#### [Data rows]

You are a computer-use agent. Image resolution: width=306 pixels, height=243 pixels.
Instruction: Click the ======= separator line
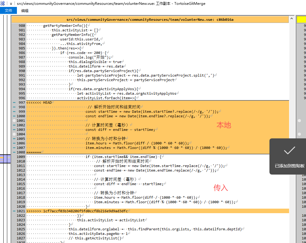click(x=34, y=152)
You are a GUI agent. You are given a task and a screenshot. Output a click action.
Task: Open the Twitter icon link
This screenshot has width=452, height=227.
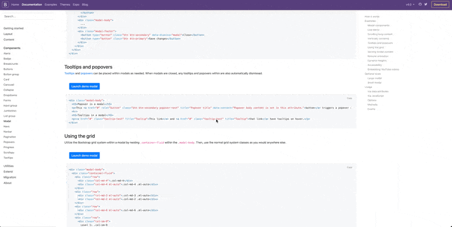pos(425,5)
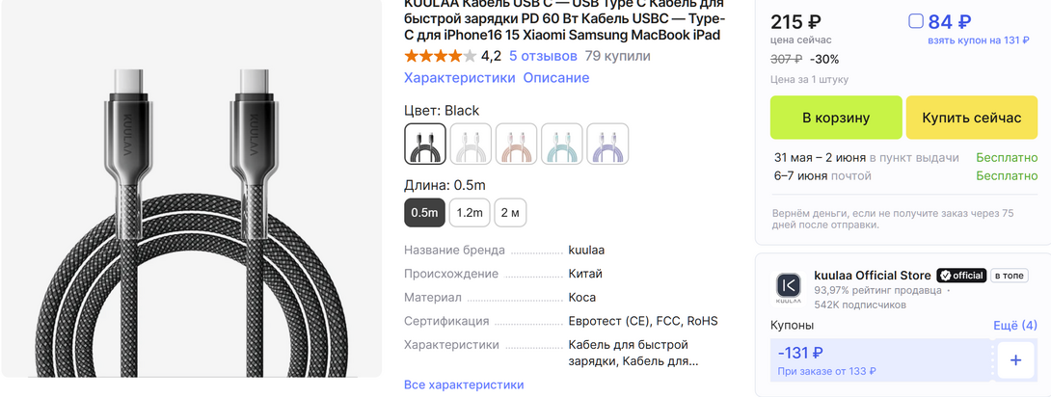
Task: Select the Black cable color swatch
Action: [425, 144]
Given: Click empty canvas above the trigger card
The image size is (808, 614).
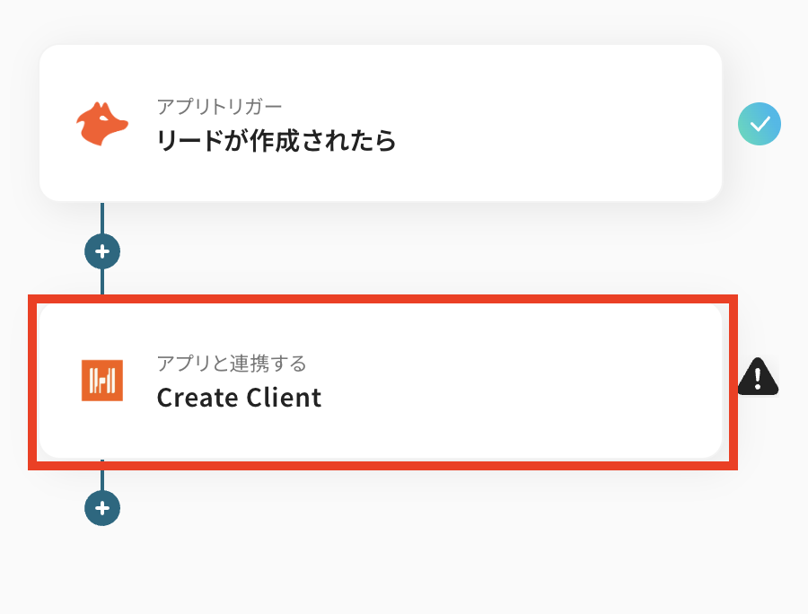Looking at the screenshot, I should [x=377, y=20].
* * *
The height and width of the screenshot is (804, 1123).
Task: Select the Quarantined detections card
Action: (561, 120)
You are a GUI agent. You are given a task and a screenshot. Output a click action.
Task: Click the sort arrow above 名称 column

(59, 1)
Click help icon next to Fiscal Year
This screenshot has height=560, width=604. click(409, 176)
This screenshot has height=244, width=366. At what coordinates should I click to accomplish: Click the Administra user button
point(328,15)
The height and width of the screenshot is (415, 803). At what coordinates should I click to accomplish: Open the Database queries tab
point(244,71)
---
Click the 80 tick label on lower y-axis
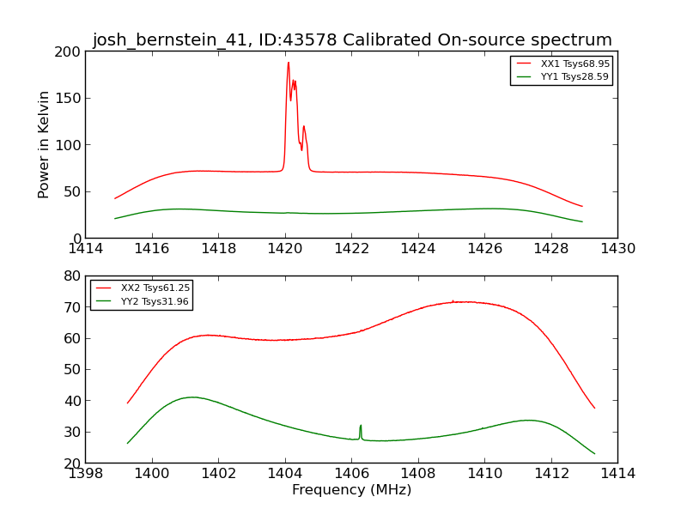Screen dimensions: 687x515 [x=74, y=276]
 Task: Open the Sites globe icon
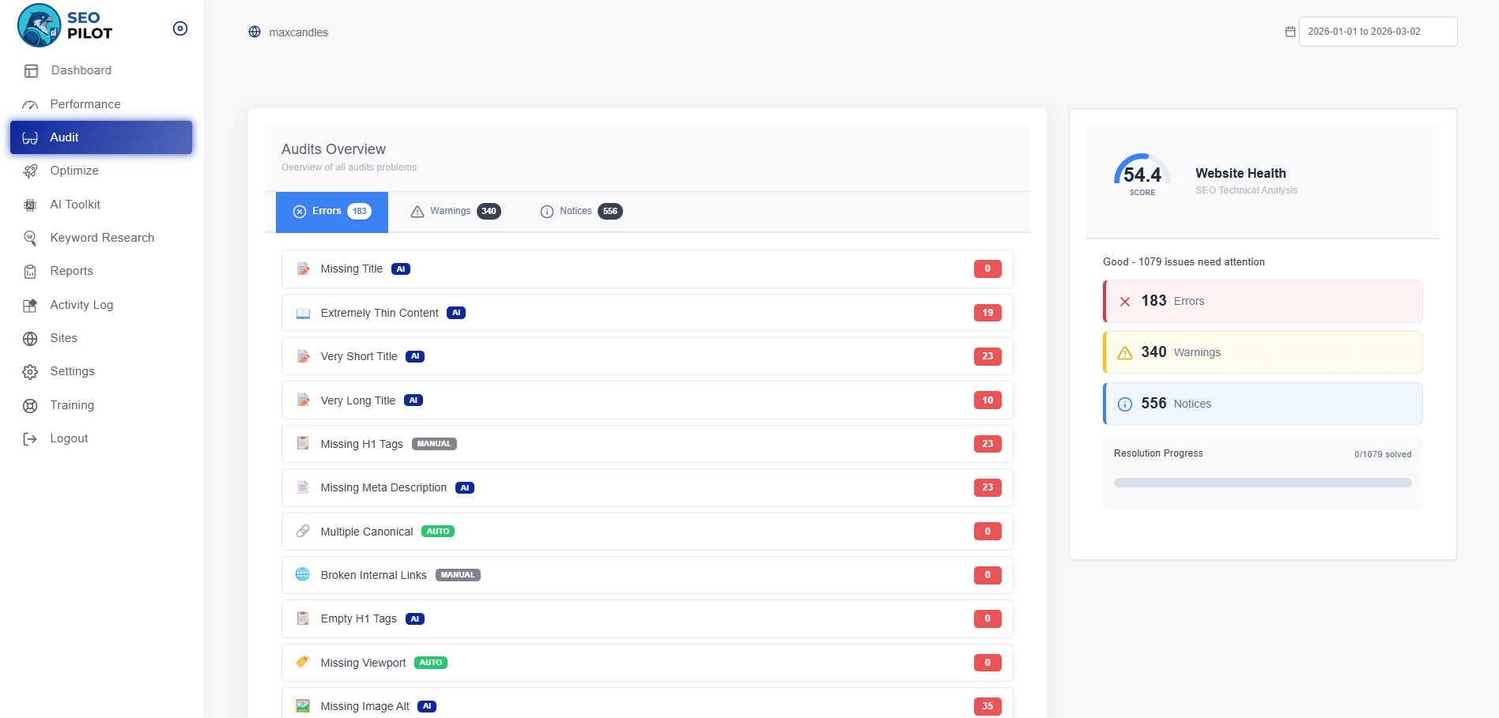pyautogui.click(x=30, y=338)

#### [Direction]
Reproduce the part of the material that opens with the line containing "The height and width of the screenshot is (415, 803)." and closes with the line containing "point(244,71)", requests included. Raise every coordinate in its answers by 92.

#### [Result]
The height and width of the screenshot is (415, 803). At what coordinates should I click to accomplish: Open the Database queries tab
point(336,163)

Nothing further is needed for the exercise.